Exercise description:
Give the entries again exactly. Skip the pictures.

The data:
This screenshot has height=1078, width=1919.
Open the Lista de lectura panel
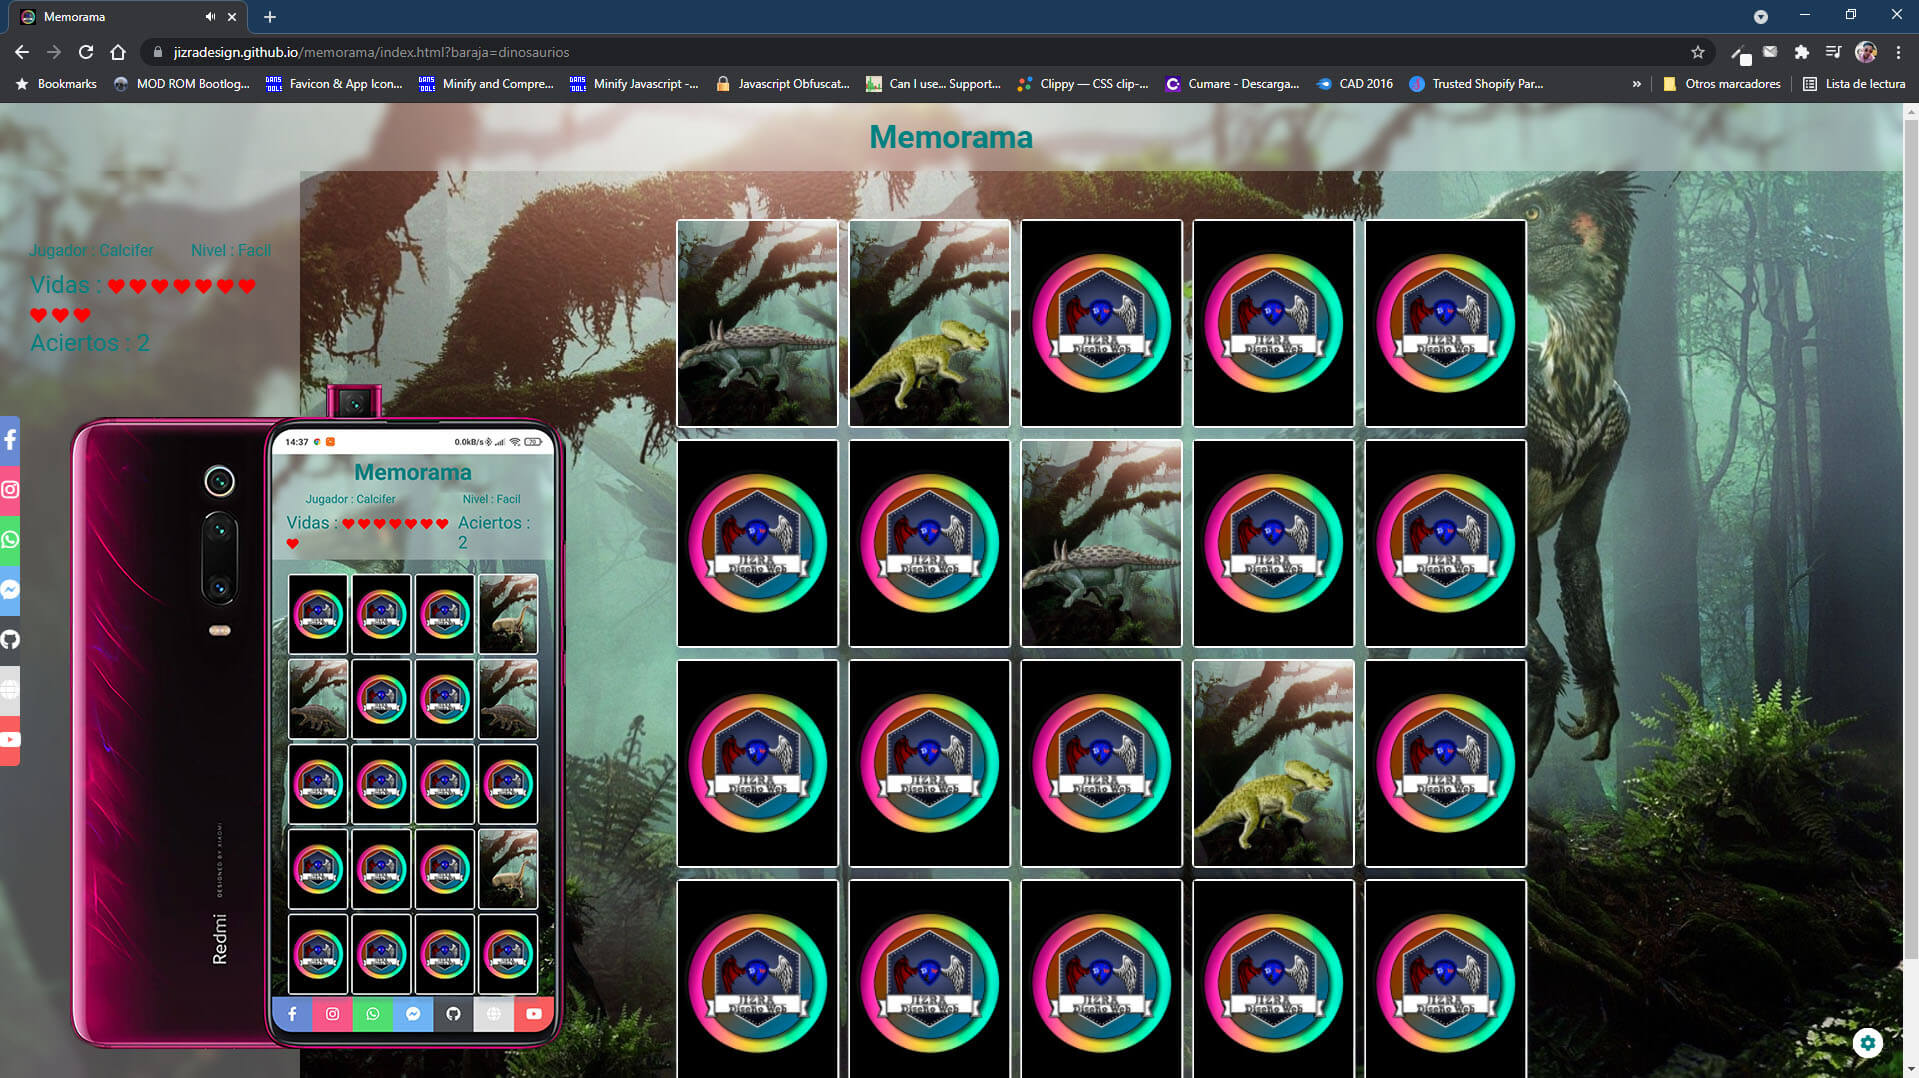pos(1854,84)
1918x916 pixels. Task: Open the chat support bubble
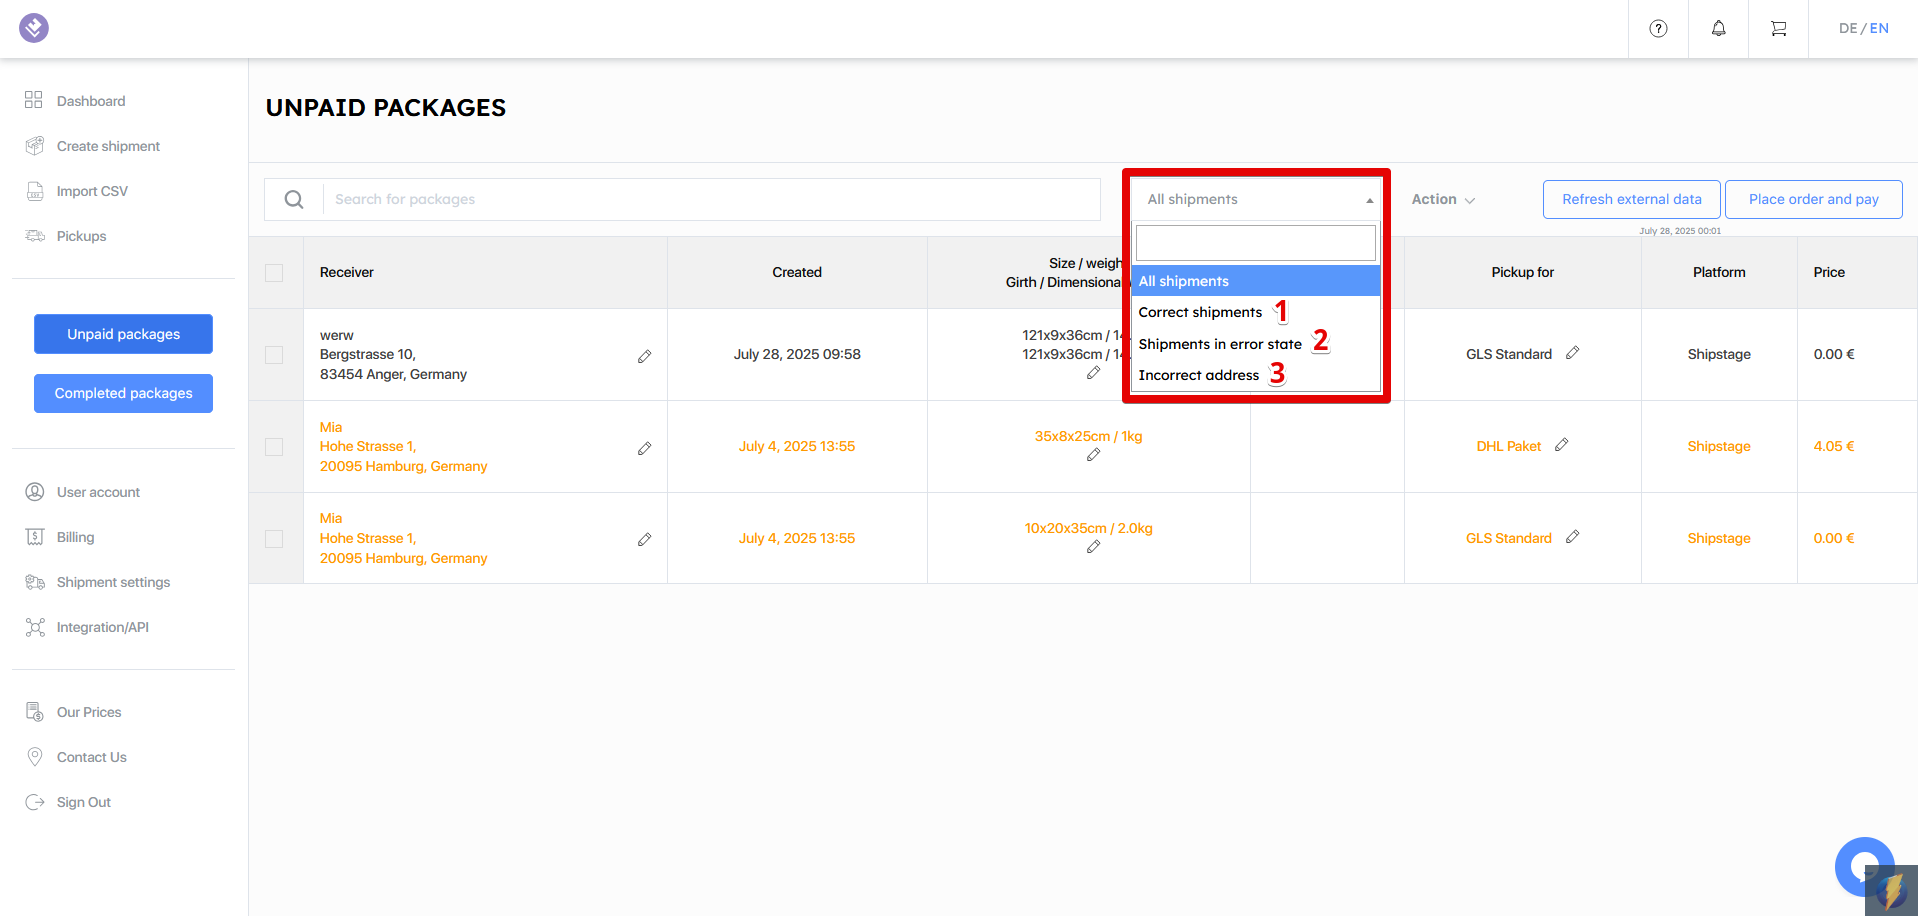pos(1863,866)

Task response:
This screenshot has height=1078, width=1919.
Open the Lista de lectura panel
pos(1854,84)
1918x916 pixels. Task: Open the chat support bubble
pos(1863,866)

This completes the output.